- Problem 1 -
According to the new biology excerpt, for at least how many years should the dedicated funding last?
- Problem 2 -
Please return the passage from the new biology excerpt word for word, starting at "The report gives" and ending at "graduate training programs.".

- Selected extract -
Such collaborations would allow scientists to capitalize on advances in areas such as imaging, high-throughput technologies, and computational science, the report notes. And to support the so-called new biology initiative, the report recommends dedicated funding that is separate from current research budgets for at least 10 years.
The report gives few specifics regarding how to implement the initiative or how much funding is needed, but it recommends giving priority to development of information technologies that would allow researchers across the federal government to share and access information in a common format. The report also recommends investment in education, including the creation of interdisciplinary undergraduate curricula and graduate training programs.
Whether Congress and the Obama Administration will buy into the idea remains to be seen, but the report stresses that now is the time to make such investments. The costs are low compared with the costs of not addressing the challenges, it notes.
“It is critical to make those investments,” Phillip A. Sharp, cochair of the NRC committee that wrote the report, said at a briefing. Sharp, who is a professor at the David H. Koch Institute for Integrative Cancer Research at Massachusetts Institute of Technology, referred to urgent problems such as climate change, increasing costs of nonrenewable energy, food shortages, and the need for more efficient health care that is focused on the individual and not on population-based statistics.
The four societal challenges were not chosen at random. “They are interrelated in key ways and cannot be solved in isolation,” noted committee member Keith R. Yamamoto, executive vice dean of the School of Medicine and a professor at the University of California, San Francisco. For example, one can’t solve the food shortage problem by using fuels to ship food over long distances because then “we will have failed in other challenge areas,” he said. Sustainable, local food production is needed, and that will require altering crop plants to grow under any conditions, Yamamoto said.

- Data provided -

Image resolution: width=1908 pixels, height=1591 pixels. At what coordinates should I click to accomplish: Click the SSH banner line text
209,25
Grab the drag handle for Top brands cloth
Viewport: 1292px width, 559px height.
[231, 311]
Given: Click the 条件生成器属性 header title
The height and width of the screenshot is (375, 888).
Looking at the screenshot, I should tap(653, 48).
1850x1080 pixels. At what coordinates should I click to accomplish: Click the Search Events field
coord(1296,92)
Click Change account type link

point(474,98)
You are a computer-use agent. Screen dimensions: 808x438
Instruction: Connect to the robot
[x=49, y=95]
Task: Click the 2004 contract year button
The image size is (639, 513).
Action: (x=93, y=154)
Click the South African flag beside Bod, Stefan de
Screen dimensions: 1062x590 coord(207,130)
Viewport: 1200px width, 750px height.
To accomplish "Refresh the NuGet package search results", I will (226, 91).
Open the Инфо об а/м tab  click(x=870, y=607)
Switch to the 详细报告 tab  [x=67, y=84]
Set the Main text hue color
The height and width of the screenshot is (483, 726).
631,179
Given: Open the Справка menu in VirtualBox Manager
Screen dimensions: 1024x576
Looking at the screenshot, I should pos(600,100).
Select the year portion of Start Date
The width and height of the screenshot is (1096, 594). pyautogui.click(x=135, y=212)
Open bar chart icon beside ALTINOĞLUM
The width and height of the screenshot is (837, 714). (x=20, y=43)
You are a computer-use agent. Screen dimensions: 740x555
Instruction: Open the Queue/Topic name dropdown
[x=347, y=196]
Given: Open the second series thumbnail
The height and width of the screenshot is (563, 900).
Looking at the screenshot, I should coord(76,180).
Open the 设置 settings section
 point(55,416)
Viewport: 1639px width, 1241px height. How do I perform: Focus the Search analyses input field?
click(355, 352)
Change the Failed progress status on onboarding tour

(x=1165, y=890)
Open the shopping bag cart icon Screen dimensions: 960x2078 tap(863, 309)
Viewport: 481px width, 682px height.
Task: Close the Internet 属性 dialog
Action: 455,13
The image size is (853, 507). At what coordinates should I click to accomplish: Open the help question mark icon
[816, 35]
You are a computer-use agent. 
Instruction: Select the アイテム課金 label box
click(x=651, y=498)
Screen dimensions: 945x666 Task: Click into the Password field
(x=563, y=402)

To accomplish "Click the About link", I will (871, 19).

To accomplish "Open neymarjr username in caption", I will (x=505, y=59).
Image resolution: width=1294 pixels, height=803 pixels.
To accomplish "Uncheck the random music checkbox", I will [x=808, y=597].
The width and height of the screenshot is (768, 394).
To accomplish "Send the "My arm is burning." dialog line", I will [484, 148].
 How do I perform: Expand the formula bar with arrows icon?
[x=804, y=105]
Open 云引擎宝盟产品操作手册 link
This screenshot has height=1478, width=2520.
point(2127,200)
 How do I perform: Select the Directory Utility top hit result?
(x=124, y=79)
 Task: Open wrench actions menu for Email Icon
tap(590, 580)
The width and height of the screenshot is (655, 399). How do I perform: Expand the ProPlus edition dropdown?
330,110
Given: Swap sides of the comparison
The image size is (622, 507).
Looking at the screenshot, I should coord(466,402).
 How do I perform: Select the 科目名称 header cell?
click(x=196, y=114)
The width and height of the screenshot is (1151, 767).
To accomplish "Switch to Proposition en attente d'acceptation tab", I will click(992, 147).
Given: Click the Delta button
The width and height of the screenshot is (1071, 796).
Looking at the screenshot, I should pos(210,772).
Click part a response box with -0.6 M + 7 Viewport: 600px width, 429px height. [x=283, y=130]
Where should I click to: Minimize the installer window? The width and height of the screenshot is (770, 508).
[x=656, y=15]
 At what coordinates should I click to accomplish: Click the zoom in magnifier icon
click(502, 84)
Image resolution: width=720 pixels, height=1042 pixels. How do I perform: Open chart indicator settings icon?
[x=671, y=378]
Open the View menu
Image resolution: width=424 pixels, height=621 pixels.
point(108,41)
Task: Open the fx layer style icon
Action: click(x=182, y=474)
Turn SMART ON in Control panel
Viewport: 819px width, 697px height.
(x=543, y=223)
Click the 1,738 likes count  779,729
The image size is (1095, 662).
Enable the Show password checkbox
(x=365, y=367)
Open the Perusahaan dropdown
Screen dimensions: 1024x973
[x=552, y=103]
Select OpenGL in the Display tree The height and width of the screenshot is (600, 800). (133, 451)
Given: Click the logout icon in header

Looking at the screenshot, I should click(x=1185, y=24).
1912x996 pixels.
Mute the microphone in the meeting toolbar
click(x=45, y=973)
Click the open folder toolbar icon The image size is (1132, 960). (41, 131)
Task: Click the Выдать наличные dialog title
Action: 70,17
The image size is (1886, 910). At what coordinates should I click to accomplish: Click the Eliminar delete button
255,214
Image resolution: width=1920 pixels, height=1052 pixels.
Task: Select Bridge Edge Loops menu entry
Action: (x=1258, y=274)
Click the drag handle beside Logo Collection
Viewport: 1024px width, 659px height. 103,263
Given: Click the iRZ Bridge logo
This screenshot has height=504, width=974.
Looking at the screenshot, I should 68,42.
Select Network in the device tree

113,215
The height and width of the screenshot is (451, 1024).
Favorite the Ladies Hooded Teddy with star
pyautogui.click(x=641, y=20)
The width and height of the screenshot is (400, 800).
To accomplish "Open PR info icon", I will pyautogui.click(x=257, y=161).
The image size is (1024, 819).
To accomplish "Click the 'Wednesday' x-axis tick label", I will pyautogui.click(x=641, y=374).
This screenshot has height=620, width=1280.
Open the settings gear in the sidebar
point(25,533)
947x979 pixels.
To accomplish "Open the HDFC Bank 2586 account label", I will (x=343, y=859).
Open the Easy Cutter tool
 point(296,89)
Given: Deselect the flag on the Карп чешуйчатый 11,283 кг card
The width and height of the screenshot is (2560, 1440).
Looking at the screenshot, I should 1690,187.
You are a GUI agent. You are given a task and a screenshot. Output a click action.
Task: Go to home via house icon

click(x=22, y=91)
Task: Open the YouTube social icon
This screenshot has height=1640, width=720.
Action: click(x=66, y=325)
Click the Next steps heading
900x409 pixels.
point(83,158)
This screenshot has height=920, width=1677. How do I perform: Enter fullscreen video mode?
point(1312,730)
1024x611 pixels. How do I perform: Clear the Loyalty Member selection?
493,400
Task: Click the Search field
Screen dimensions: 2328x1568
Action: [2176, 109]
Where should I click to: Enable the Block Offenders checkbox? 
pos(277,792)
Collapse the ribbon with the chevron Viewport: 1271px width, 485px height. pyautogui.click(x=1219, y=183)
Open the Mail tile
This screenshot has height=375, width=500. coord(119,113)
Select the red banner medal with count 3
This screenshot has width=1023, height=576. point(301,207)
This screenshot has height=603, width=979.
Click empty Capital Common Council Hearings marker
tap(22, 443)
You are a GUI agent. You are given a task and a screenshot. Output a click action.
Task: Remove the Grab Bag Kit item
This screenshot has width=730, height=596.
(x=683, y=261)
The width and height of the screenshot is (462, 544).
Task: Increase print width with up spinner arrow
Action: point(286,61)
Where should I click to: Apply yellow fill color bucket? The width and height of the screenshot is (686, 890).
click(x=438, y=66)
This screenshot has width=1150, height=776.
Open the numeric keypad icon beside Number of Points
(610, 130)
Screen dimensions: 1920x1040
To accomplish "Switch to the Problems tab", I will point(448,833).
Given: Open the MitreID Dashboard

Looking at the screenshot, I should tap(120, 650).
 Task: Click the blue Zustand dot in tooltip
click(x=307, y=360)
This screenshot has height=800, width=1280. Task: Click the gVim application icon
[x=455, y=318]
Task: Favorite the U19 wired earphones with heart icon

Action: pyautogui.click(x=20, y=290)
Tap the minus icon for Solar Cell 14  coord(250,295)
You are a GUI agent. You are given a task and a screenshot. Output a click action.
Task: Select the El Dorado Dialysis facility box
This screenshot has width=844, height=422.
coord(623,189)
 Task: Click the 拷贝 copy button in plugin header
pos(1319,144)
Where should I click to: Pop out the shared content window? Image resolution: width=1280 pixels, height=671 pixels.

- Answer section 1 -
At least 10 years.

- Answer section 2 -
The report gives few specifics regarding how to implement the initiative or how much funding is needed, but it recommends giving priority to development of information technologies that would allow researchers across the federal government to share and access information in a common format. The report also recommends investment in education, including the creation of interdisciplinary undergraduate curricula and graduate training programs.